Example 4 - Metadata Extraction

nougat = Nougat()
metadata = nougat.extract_metadata("path/to/pdf_file.png")

How Nougat Works

Nougat employs a vision encoder-decoder model, along with a dedicated processor, to transcribe PDFs into Markdown format and perform information and metadata extraction. Here's how it works:

  1. Initialization: When you create a Nougat instance, you can specify the model to use, the minimum transcription length, and the maximum number of new tokens to generate.

  2. Processing PDFs: Nougat can process PDFs as input. You can provide the path to a PDF document.

  3. Image Processing: The processor converts PDF pages into images, which are then encoded by the model.

  4. Transcription: Nougat generates Markdown transcriptions of PDF content, ensuring a minimum length and respecting the token limit.

  5. Information Extraction: Information extraction involves parsing the Markdown transcription to identify key details or content of interest.

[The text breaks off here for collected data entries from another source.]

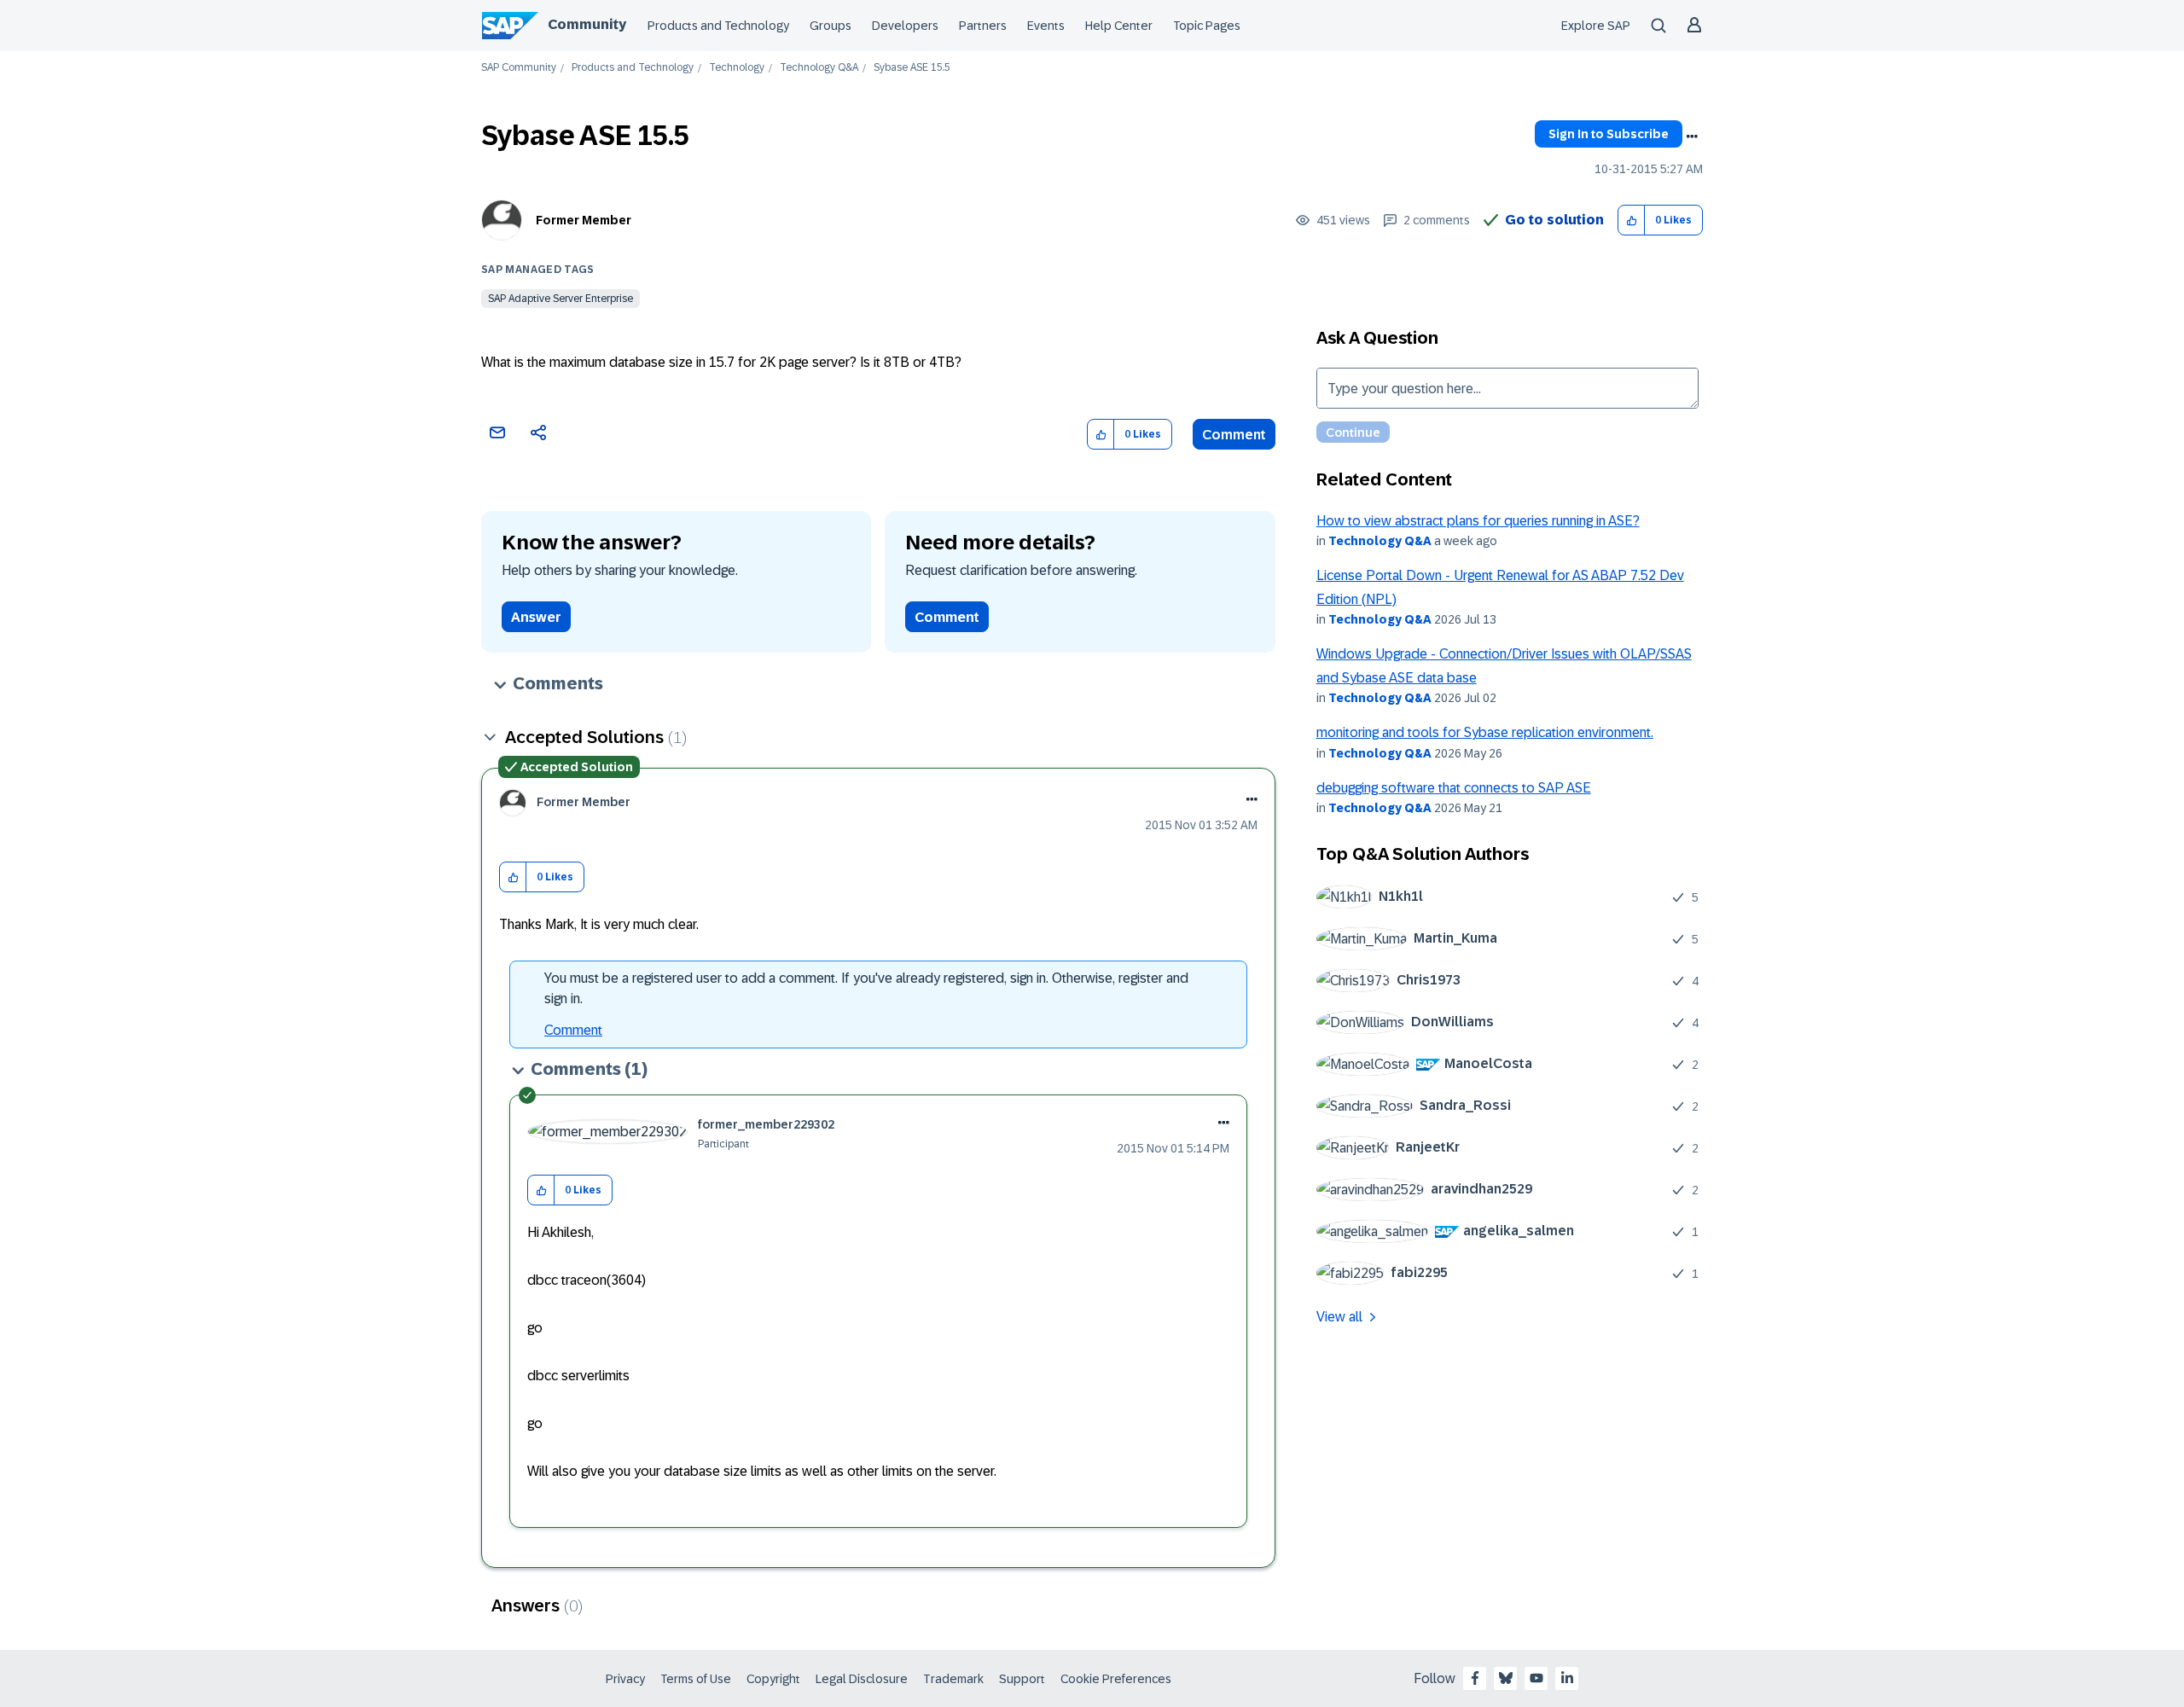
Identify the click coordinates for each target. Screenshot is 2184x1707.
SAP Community (518, 67)
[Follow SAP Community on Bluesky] (1506, 1678)
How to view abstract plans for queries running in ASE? (1478, 521)
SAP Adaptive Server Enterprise (560, 299)
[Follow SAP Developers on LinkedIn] (1567, 1678)
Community (587, 24)
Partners (983, 25)
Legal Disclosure (862, 1679)
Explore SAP (1595, 25)
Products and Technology (718, 25)
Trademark (953, 1679)
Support (1022, 1679)
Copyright (773, 1679)
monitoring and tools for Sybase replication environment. (1484, 732)
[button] (1631, 220)
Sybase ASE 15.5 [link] (912, 67)
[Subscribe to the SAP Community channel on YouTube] (1536, 1678)
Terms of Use (695, 1679)
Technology (736, 67)
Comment (1234, 434)
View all (1339, 1316)
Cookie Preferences (1115, 1679)
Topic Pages (1206, 25)
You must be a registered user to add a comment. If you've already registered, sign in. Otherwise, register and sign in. (866, 988)
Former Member (583, 220)
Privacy (625, 1679)
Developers (905, 25)
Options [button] (1692, 136)
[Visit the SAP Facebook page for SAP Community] (1475, 1678)
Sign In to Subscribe (1608, 134)
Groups (830, 25)
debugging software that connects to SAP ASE (1453, 788)
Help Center (1119, 25)
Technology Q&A (819, 67)
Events (1046, 25)
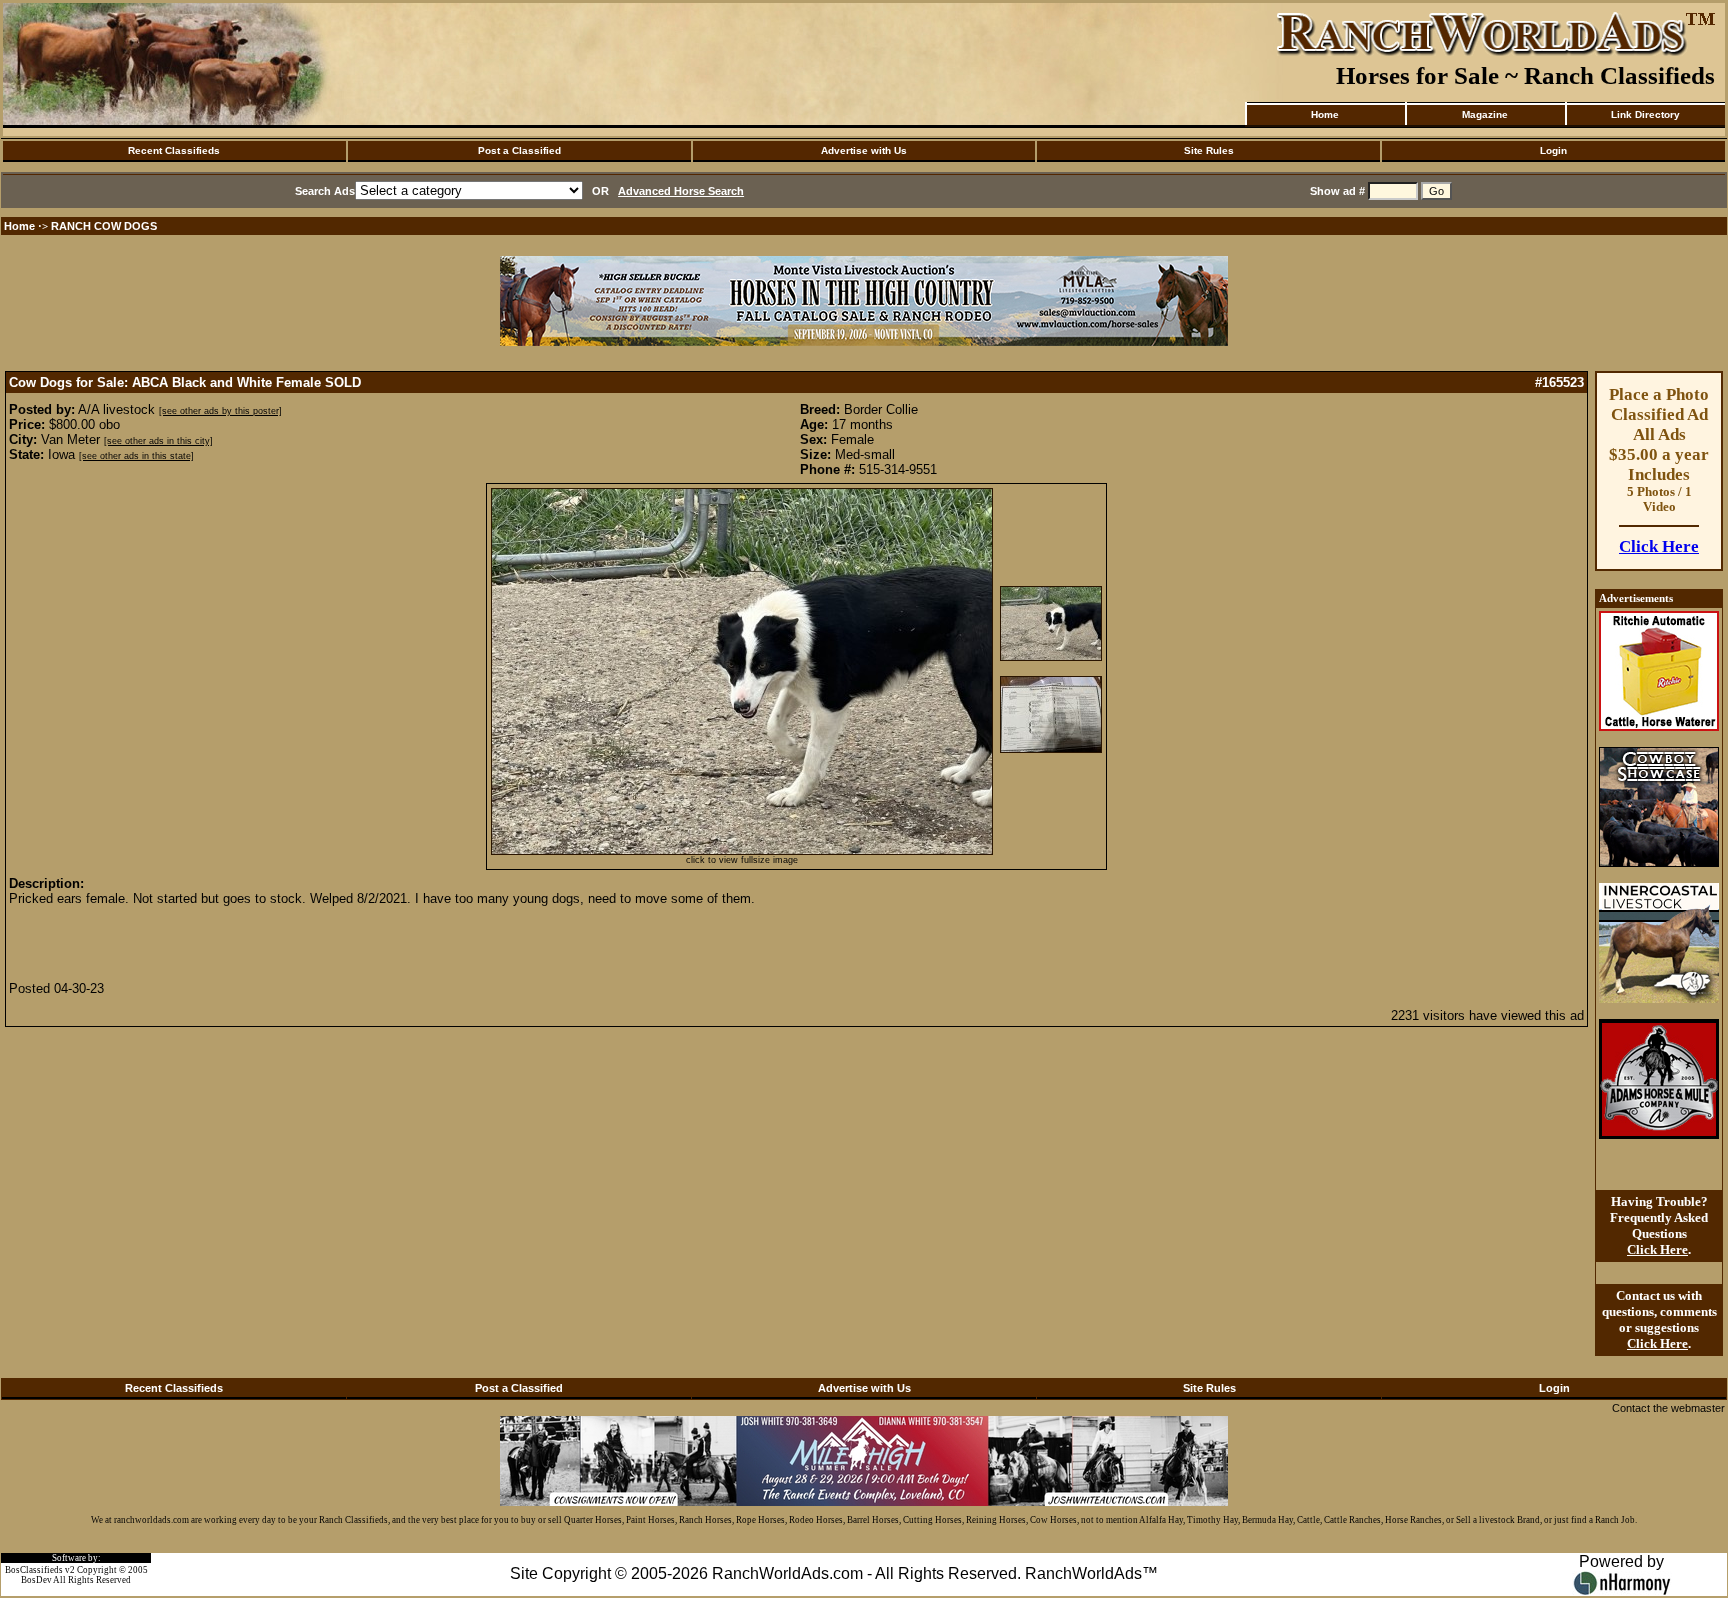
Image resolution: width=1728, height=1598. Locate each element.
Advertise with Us (864, 150)
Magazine (1485, 114)
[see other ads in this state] (136, 456)
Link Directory (1645, 114)
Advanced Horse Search (681, 191)
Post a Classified (519, 150)
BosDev (36, 1580)
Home (1325, 114)
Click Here (1659, 546)
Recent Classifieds (174, 150)
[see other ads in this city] (158, 441)
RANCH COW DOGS (104, 226)
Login (1553, 150)
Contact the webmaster (1668, 1408)
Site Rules (1209, 150)
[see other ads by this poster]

  6. Metadata Extraction: Metadata extraction involves identifying and extracting document metadata, such as title, author, and publication date.

Additional Information

  • Nougat leverages the "facebook/nougat-base" pretrained model, which is specifically designed for document transcription and extraction tasks.
  • You can adjust the minimum transcription length and the maximum number of new tokens to control the output's length and quality.
  • Nougat can be run on both CPU and GPU devices.

That concludes the documentation for Nougat. We hope you find this tool valuable for your PDF transcription, information extraction, and metadata extraction needs. If you have any questions or encounter any issues, please refer to the Nougat documentation for further assistance. Enjoy using Nougat!